Un problème de transparence auquel la blockchain et ses apôtres comptent bien remédier. Parmi ceux-là, on trouve l’entreprise dotBlockchain qui veut utiliser la technologie pour mettre au point un nouveau format audio, le ".bc". Cette alternative au ".mp3" ou au ".wav" regrouperait toutes les informations d’une chanson : auteurs, compositeurs, conditions d’utilisations… Un moyen de mettre fin aux zones grises et de s’assurer, une bonne fois pour toutes, que les artistes sont payés pour la diffusion de leurs œuvres. De son côté la Sacem, la société française de gestion des droits d'auteur, a déjà enregistré les identifiants associés à des millions de morceaux via la blockchain.
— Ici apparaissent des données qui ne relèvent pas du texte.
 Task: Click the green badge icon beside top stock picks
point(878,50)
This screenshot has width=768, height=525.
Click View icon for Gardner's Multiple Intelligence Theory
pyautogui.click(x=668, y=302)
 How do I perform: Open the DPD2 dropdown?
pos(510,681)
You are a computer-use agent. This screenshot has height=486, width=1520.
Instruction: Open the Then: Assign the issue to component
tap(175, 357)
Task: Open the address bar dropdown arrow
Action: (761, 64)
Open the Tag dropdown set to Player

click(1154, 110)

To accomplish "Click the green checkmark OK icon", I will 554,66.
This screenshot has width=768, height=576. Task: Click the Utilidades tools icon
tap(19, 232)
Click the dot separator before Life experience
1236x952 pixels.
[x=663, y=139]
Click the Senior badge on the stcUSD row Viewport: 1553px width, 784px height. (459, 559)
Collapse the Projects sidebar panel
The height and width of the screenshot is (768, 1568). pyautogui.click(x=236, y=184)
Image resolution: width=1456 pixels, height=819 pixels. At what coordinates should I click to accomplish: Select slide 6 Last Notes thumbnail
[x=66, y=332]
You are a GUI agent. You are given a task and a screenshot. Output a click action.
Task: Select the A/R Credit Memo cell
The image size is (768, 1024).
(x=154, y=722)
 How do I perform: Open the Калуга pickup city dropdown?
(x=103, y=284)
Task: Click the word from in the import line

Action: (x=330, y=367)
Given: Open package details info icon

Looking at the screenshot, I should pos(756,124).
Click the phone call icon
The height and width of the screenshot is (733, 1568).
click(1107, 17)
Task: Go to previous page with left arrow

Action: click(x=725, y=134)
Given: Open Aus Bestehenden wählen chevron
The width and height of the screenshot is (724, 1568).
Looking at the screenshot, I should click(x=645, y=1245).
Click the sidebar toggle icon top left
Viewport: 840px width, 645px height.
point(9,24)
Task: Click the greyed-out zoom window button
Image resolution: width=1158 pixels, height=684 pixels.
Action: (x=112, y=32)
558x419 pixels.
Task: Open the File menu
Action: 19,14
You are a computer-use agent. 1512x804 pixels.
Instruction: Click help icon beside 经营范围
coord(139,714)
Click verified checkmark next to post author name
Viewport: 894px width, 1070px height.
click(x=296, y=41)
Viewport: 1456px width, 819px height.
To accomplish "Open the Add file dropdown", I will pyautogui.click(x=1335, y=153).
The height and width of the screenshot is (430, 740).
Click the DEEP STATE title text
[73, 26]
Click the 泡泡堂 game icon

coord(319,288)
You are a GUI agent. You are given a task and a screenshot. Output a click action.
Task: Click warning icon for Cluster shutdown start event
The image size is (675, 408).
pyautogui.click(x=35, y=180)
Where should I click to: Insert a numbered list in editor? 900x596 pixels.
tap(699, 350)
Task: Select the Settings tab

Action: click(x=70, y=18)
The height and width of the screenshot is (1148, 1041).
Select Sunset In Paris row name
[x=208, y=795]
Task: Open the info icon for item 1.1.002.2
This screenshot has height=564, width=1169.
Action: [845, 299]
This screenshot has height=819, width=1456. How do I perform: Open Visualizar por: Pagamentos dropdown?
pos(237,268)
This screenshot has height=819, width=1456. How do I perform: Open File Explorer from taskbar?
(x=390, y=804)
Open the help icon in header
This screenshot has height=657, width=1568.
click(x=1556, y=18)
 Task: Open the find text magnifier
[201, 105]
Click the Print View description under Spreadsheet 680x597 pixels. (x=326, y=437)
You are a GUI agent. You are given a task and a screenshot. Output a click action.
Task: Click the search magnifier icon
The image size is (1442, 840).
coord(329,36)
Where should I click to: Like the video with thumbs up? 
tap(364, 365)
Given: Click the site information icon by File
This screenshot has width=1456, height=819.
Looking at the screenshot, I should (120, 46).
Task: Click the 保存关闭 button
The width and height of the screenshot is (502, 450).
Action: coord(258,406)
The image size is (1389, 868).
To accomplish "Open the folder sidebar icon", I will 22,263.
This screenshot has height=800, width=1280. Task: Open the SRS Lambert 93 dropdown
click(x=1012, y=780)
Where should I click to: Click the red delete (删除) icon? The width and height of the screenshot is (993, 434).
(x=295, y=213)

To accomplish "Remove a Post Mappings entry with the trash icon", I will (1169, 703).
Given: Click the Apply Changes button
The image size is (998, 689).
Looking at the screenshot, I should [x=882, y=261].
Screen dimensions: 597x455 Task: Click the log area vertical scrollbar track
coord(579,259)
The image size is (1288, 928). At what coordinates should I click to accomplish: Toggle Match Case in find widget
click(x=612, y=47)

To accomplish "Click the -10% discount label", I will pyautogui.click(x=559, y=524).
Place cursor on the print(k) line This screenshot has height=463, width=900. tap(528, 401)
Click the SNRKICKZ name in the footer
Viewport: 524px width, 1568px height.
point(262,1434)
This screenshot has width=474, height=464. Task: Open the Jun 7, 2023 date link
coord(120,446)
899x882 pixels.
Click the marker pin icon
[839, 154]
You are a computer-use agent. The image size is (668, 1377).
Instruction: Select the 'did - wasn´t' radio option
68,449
La position des différents acteurs du marché

L’industrie musicale peut-elle pleinement embrasser la révolution nommée blockchain ? Les différents acteurs n’y voient pas tous le même intérêt. "Le secteur de la musique est assez opaque, avec beaucoup de secrets des affaires. Il n’est pas évident que les majors aient envie d’avoir des politiques de transparence en utilisant la blockchain. Ce serait l’intérêt des artistes et des sociétés d’auteurs d’aller vers la blockchain, mais les majors vont être plus hésitantes", estime Jérôme Pons qui travaille sur les transformations de la musique liées à cette technologie via sa société Music won’t stop.

Les labels indépendants, eux, voient d’un bon œil cette décentralisation du marché. Est-ce assez pour franchir le pas ? "L’industrie a tout intérêt à utiliser la blockchain pour fluidifier les échanges de données, assurer un partage de la valeur transparent, ou supprimer tout intermédiaire. C’est faisable techniquement, mais il manque une volonté politique", ajoute-t-il.

Grâce aux différents atouts de la blockchain, tout semble être en place pour un nouveau changement majeur dans l’industrie de la musique.